- Text segment
In the long winding road from "secret merger talks" to deal completion, bankers, lawyers and corporate dealmakers alike breathe easier when their hard work is met with regulatory and shareholder approvals along the way. Collecting fees is also a source of comfort. Sure, they get money from retainer and reimbursement fees, but the real moolah is in the success fee obtained on deal completion. Now we don't have the exact numbers, but you can get an idea from the deal values mentioned here how these rainmakers are making off.
For example, take the bunch of advisers and counsel from GlaxoSmithKline plc's (NYSE:GSK)
acquisition of skincare company Stiefel Laboratories Inc. The deal is valued at up to $3.6 billion.
After receiving approval from U.S. antitrust officials a month ago, the group received welcome news from the European Commission, which
cleared the deal on Friday. A Lazard team led by Kenneth Jacobs, head of the bank in North America, is advising GSK. The group also includes Alexis de Rosnay, a London-based vice chairman of Lazard International, and David Gluckman, a managing director in the firm's global healthcare group. Blackstone LP's (NYSE:BX) Mary Anne Citrino
and Jeff Pribyl worked with Stiefel.
Then there's the almost 70 lawyers working on the deal according to The Deal Pipeline -- the majority being from Willkie Farr & Gallagher LLP, led by William Grant and Gregory Astrachan (counseling Stiefel), and Cleary Gottlieb Steen & Hamilton LLP, led by Benet O'Reilly (counseling Glaxo). Simpson Thacher & Bartlett LLP and Richards, Layton & Finger PA's William Haubert also got in on the action, The Deal Pipeline shows. See the
full list of names (subscription required).
The folks advising on Oracle Corp.'s (NASDAQ:ORCL) $7.4 billion
acquisition of Sun Microsystems Inc. (NASDAQ:JAVA) aren't sitting so pretty. The Justice Department's 30-day time frame for scrutinizing the acquisition was set to expire two weeks ago. But instead of approving the acquisition, it extended that deadline. After the DOJ, the deal still needs FTC and SEC approval. The companies have overlap in databases but are pretty well separated elsewhere.

- Short problem 1
Change the portion of the merger-advisers article that starts with the words "For example, take" and ends after "worked with Stiefel.", putting "Evercore" wherever "Lazard" appears.
- Short problem 2
Write the next part of the article on merger advisers and their fees, picking up after its final sentence.
The records that come next are separate material, unrelated to the article on merger advisers.

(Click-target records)
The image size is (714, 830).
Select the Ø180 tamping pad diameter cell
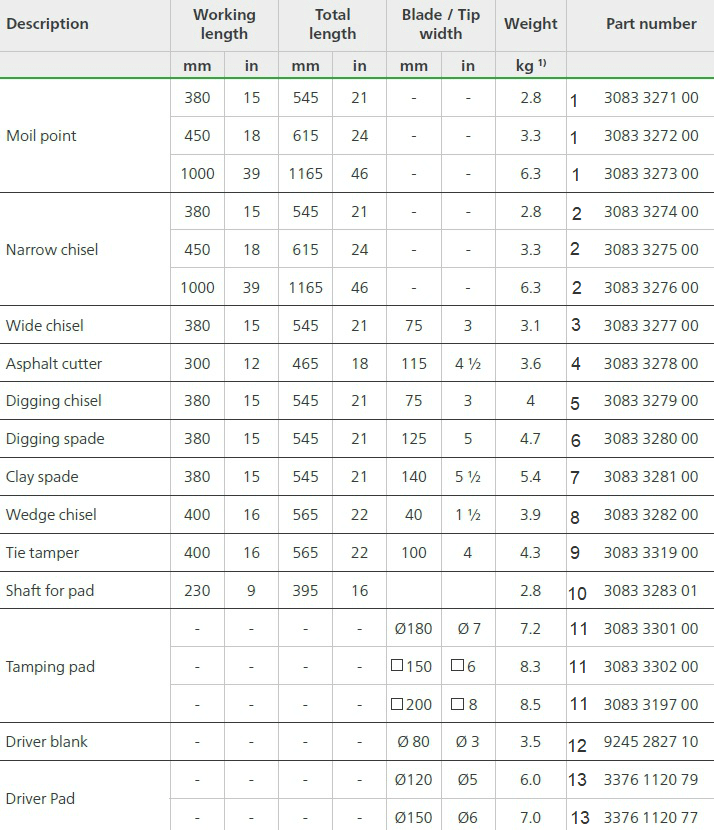tap(413, 629)
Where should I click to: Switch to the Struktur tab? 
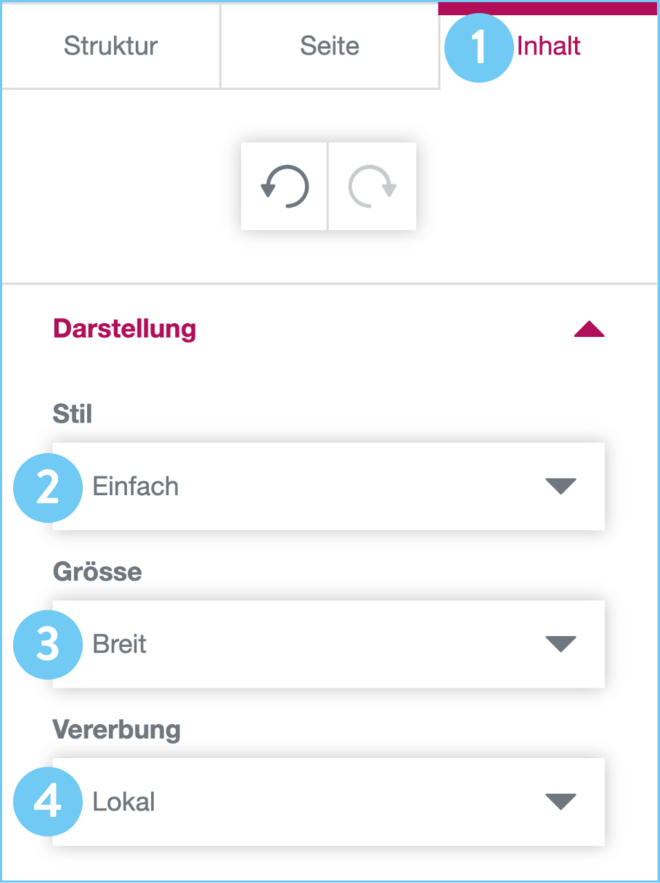[x=111, y=46]
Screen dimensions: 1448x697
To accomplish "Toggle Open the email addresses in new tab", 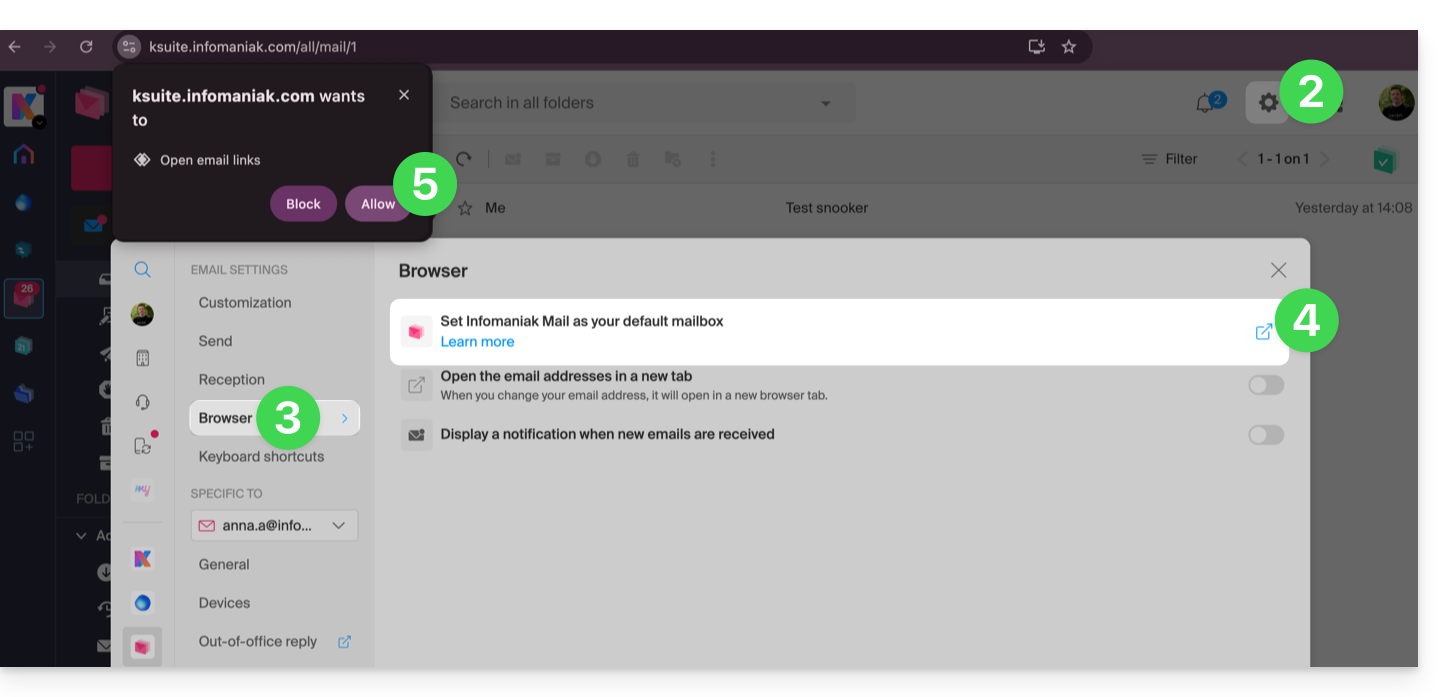I will [1265, 385].
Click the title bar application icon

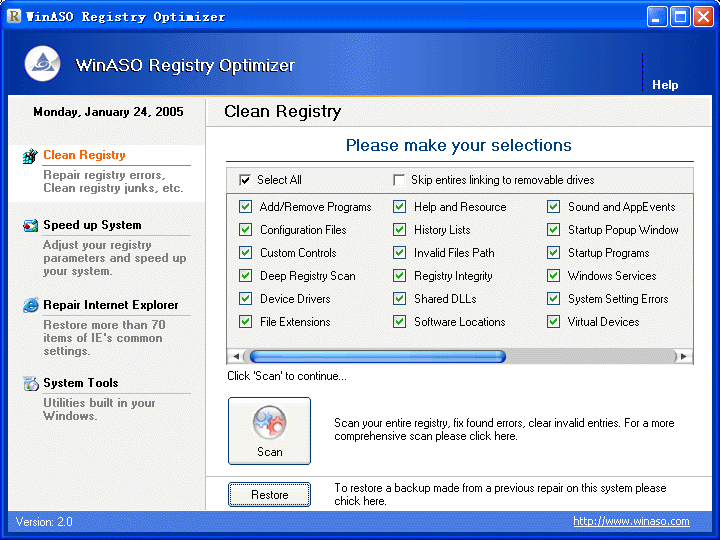click(14, 16)
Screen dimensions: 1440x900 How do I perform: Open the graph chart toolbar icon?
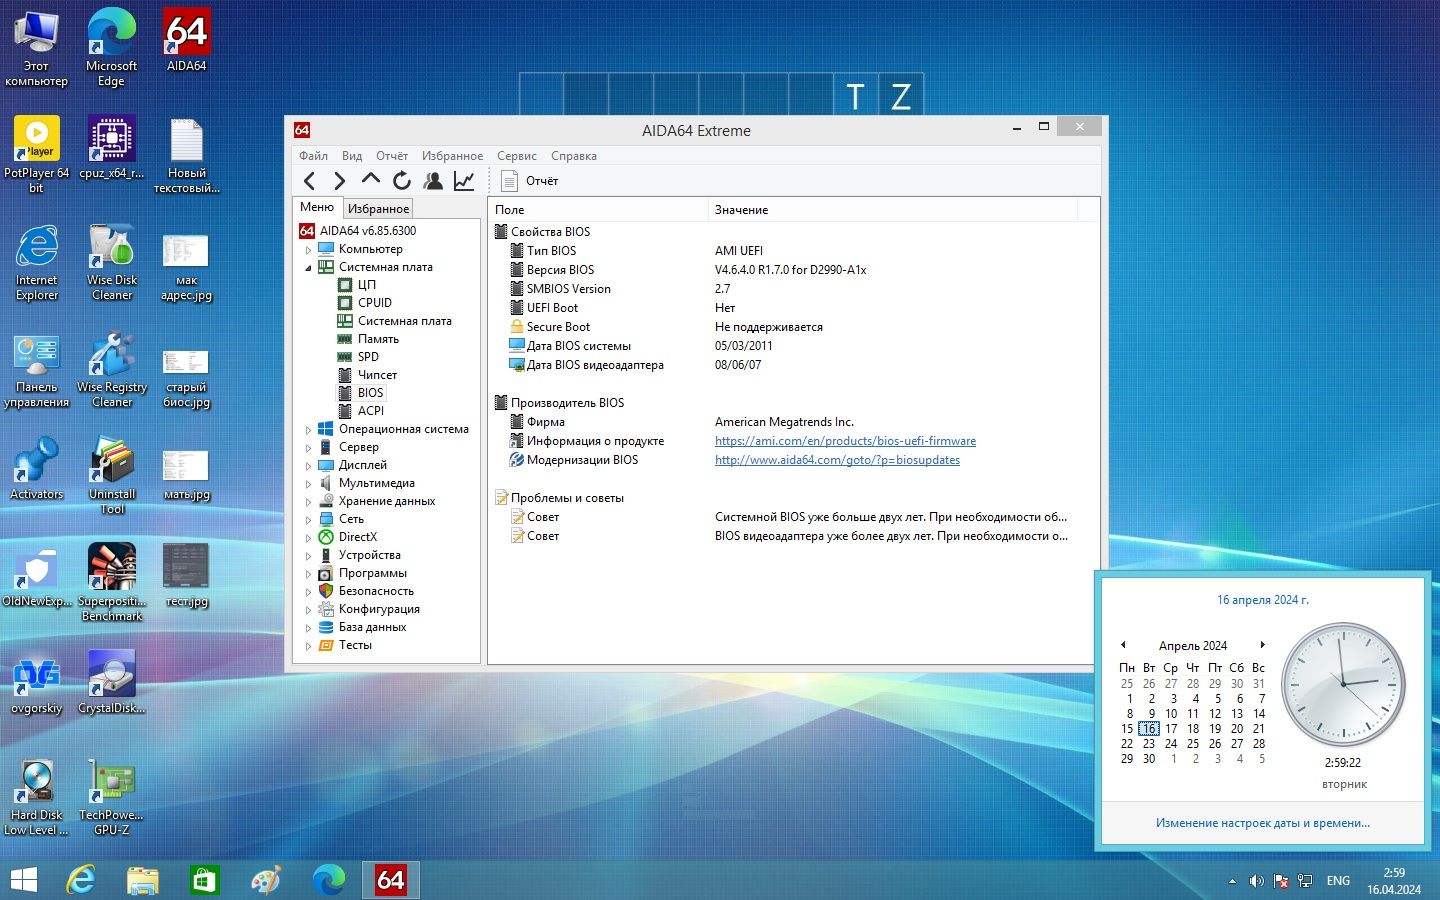(464, 181)
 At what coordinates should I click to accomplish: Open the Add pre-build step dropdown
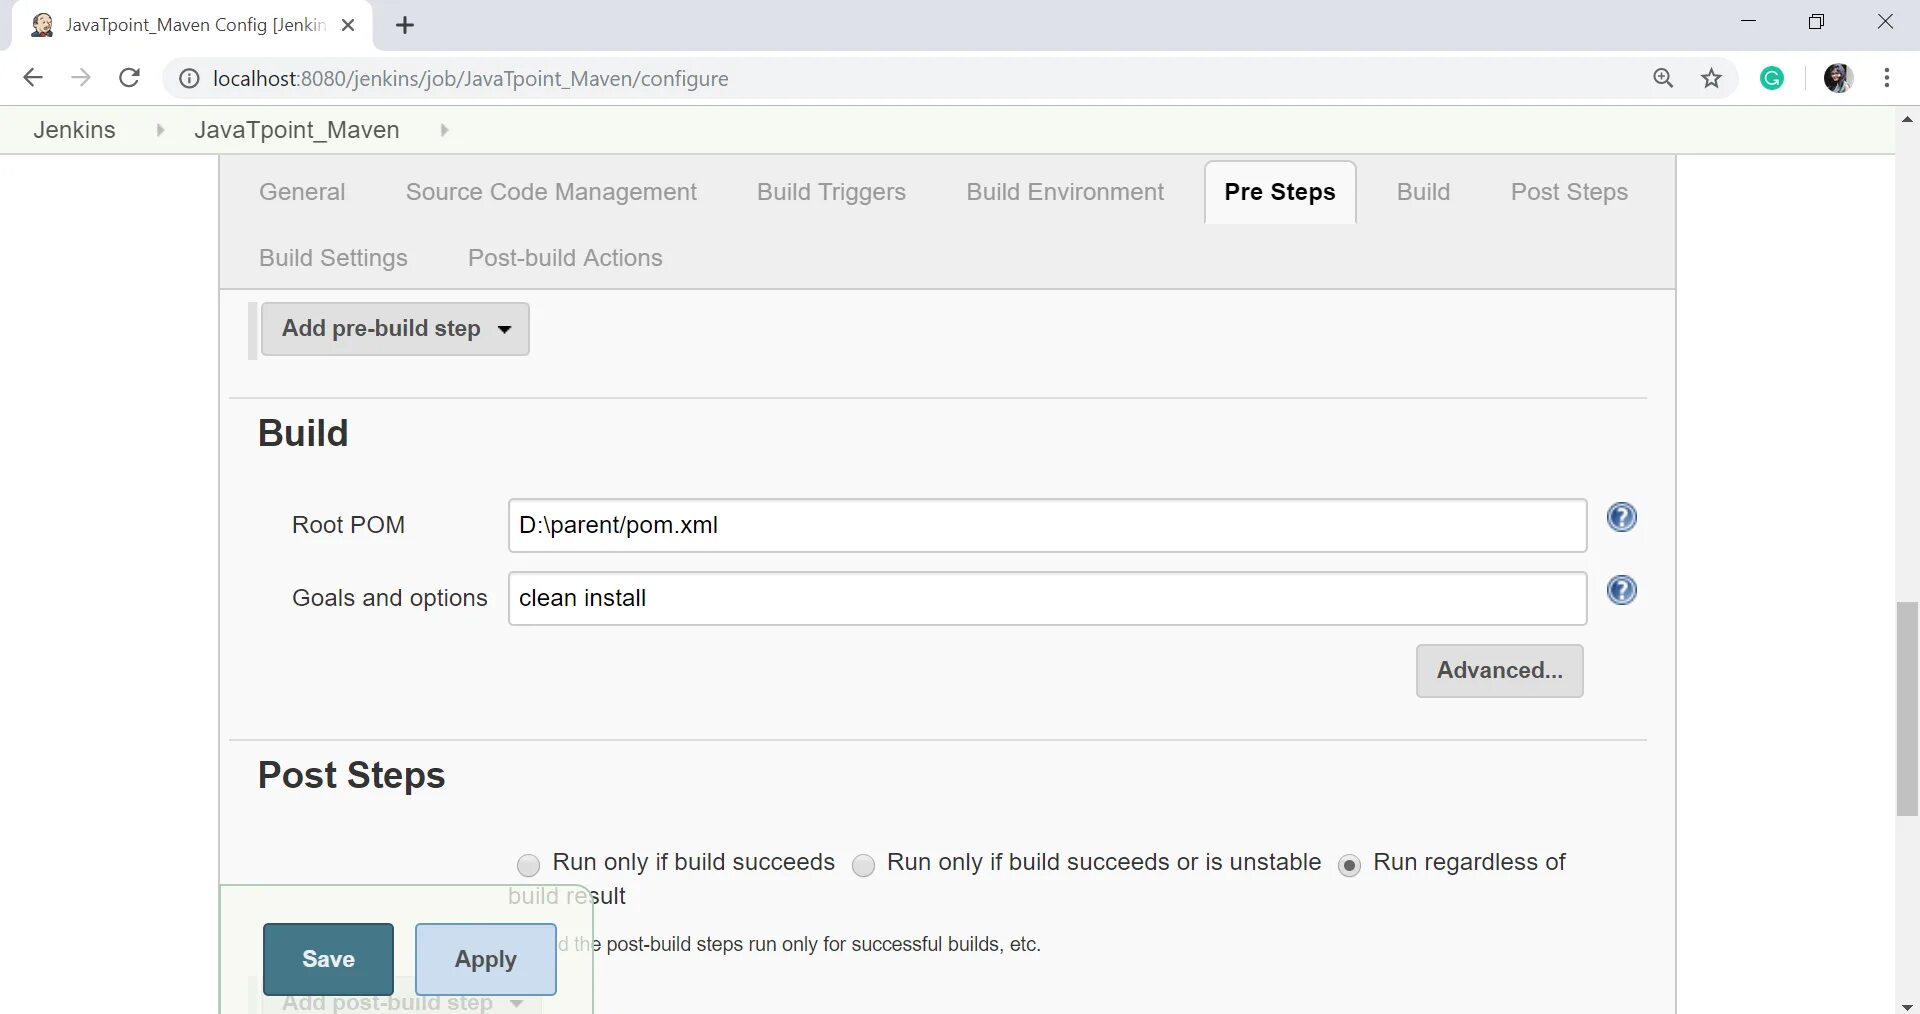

- Written reply 1
For example, take the bunch of advisers and counsel from GlaxoSmithKline plc's (NYSE:GSK)
acquisition of skincare company Stiefel Laboratories Inc. The deal is valued at up to $3.6 billion.
After receiving approval from U.S. antitrust officials a month ago, the group received welcome news from the European Commission, which
cleared the deal on Friday. A Evercore team led by Kenneth Jacobs, head of the bank in North America, is advising GSK. The group also includes Alexis de Rosnay, a London-based vice chairman of Evercore International, and David Gluckman, a managing director in the firm's global healthcare group. Blackstone LP's (NYSE:BX) Mary Anne Citrino
and Jeff Pribyl worked with Stiefel.

- Written reply 2
Another good sign of possibly reigning in that success fee came Thursday when Sun shareholders owning 62% of the company's outstanding common stock approved the deal. That's welcome news to George Boutros of Credit Suisse Group. He's the sole financial adviser to Sun, which retained 11 lawyers from Wilson Sonsini Goodrich & Rosati PC. Boutros also got help from Alston & Bird LLP's Kevin Miller and Brendan McGill. Latham & Watkins LLP counseled Oracle. See
the names from The Deal Pipeline.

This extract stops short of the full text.